Starting from the 12th of October every payment processor who is processing the transactions of a high-risk securities merchant must demonstrate to Mastercard that adequate due diligence has been applied. Brokers and ICO issuers will be required to present evidence of legal authority to operate in a given jurisdiction.

Such evidence can be a copy of the merchant’s license to operate issued by the official authority in the given country and a copy of a licensed exchange or licensed trading platform with which the broker is operating. Payment processors will be required to cease all processing of high-risk securities transactions from such merchants until presented with the said documents.

Provided that the jurisdiction is not regulating such operations in a given country, a legal opinion from a reputable local firm must be presented by the brokerage or the ICO issuer that identified all relevant trading laws and other laws applicable to the brokerage. Aside from that, the legal opinion must include all relevant trading laws and other laws applicable to cardholders that may transact with the brokerage company or the ICO issuer.
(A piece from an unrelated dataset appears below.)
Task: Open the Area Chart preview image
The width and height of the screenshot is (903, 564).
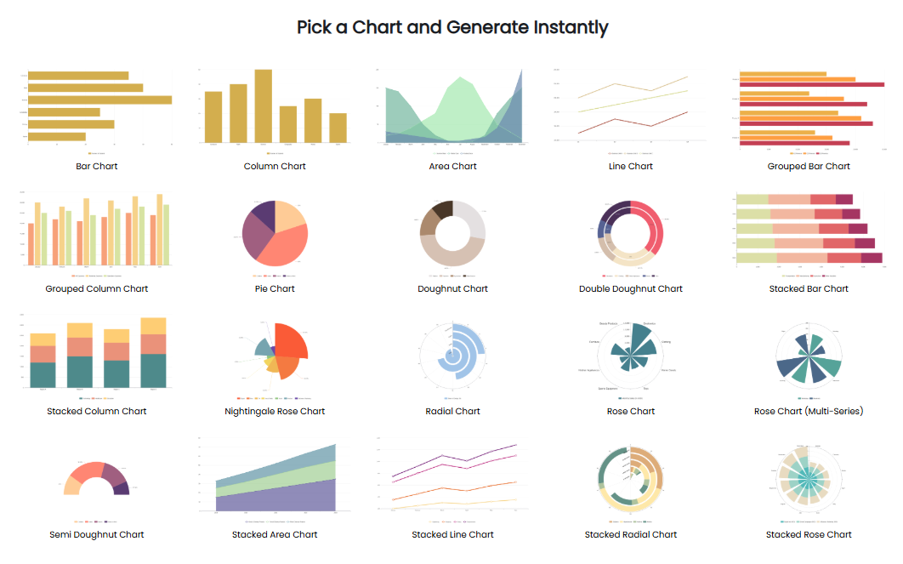Action: pyautogui.click(x=452, y=106)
Coordinated Effort on a Corporate and Regulatory Level

So there you have it: after many years of operating in the “wild west”, binary options, forex and CFDs and the relatively fresh ICOs are being targeted by authorities in a well-coordinated manner in tandem with key corporations. As the ESMA rolled out its new regulations in the sector, Google was next to single out and ban the use of Google Ads by forex, binary and ICO companies.

With VISA and Mastercard usually going hand-in-hand, the likelihood that the other major card issuer will skip on this one is very very small.